Из петербургских поэтов той эпохи мне хочется назвать имя Владимира Алексеевича Пяста (Пестовского). С ним был очень дружен Блок, пока исторические события не разлучили поэтов на несколько лет.[472] Перед смертью Блока вражда их, однако, угасла сама собою. Романогерманец по образованию, декадент по строю души, лирик по сердечным своим влечениям, шахматист по своему суетному пристрастию, этот человек, несмотря на многообразие своих талантов, никогда не мог хотя бы сносно устроить свои житейские дела. При этом он воображает себя практиком. И в голодные годы он предпринимал какие-то фантастические путешествия для добывания пищи и обыкновенно возвращался с пустыми руками, измученный и едва живой. В мирные дореволюционные годы он увлекался скачками и однажды уговорил меня гхойти на них. На трибуне он тотчас же преобразился и сказал мне, гипнотизируя меня своими магическими глазами, что я должен непременно играть на какую-то «Клеопатру». Я проиграл. Тогда Пяст воскликнул: «Ну, вот видите! Я так и знал, что эта хромая кляча придет последней!» — «Зачем же вы посоветовали мне на нее ставить?» — удивился я. — «Как зачем! — в свою очередь удивился Пяст. — А представьте себе, если бы она пришла первой, тогда вы взяли бы бсю кассу один: на нее никто не ставил. Я не рискнул вам предложить меньше, чем всю кассу. Все или ничего». Я согласился с его доводами, продолжая играть по той же программе, и вернулся домой пешком, утратив весь свой литературный гонорар, только что полученный, если не ошибаюсь, в конторе «Шиповника».
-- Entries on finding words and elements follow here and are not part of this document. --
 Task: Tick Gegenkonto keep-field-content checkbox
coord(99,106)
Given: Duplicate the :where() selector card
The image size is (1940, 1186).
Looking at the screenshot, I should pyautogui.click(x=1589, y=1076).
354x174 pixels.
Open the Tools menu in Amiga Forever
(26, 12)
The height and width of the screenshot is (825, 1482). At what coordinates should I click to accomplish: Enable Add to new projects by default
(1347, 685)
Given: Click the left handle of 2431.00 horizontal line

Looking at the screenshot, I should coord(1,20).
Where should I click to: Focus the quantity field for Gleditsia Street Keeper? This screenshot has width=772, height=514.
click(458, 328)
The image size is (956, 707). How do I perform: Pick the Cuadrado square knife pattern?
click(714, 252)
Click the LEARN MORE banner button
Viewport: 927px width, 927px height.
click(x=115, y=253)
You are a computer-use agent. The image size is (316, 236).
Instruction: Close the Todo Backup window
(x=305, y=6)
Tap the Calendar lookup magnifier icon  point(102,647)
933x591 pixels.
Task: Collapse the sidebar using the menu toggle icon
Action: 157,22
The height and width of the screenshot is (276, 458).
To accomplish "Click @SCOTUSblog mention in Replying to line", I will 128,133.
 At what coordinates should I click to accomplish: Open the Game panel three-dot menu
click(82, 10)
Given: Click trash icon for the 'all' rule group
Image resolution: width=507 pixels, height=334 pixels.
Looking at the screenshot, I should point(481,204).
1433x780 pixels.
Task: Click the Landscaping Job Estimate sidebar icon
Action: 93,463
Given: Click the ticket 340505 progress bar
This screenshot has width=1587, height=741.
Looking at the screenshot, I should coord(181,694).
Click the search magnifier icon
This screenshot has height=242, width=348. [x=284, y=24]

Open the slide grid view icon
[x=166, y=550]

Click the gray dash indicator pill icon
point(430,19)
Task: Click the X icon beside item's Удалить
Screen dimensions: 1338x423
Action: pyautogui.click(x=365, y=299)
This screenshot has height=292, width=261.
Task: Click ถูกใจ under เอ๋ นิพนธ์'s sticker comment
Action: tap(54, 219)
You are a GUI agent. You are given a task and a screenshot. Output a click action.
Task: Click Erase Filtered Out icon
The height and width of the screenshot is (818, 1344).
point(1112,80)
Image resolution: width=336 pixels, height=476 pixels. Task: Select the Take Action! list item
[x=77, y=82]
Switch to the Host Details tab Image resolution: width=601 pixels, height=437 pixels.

Я назвал Пяста декадентом. Но он не был из числа тех декадентов, которые очень довольны своими изысканностями и в телячьем восторге от собственной безнравственности. Пяст, подобно Блоку, тяготился своею судьбою «последнего лирика», по-настоящему страдал и, кажется, в наши дни, после революции, жадно ищет той почвы, на коей можно стать крепко, не боясь призраков и фантомов, не боясь всех этих выходцев из могил, коих пугался Гофман и наши петербургские романтики.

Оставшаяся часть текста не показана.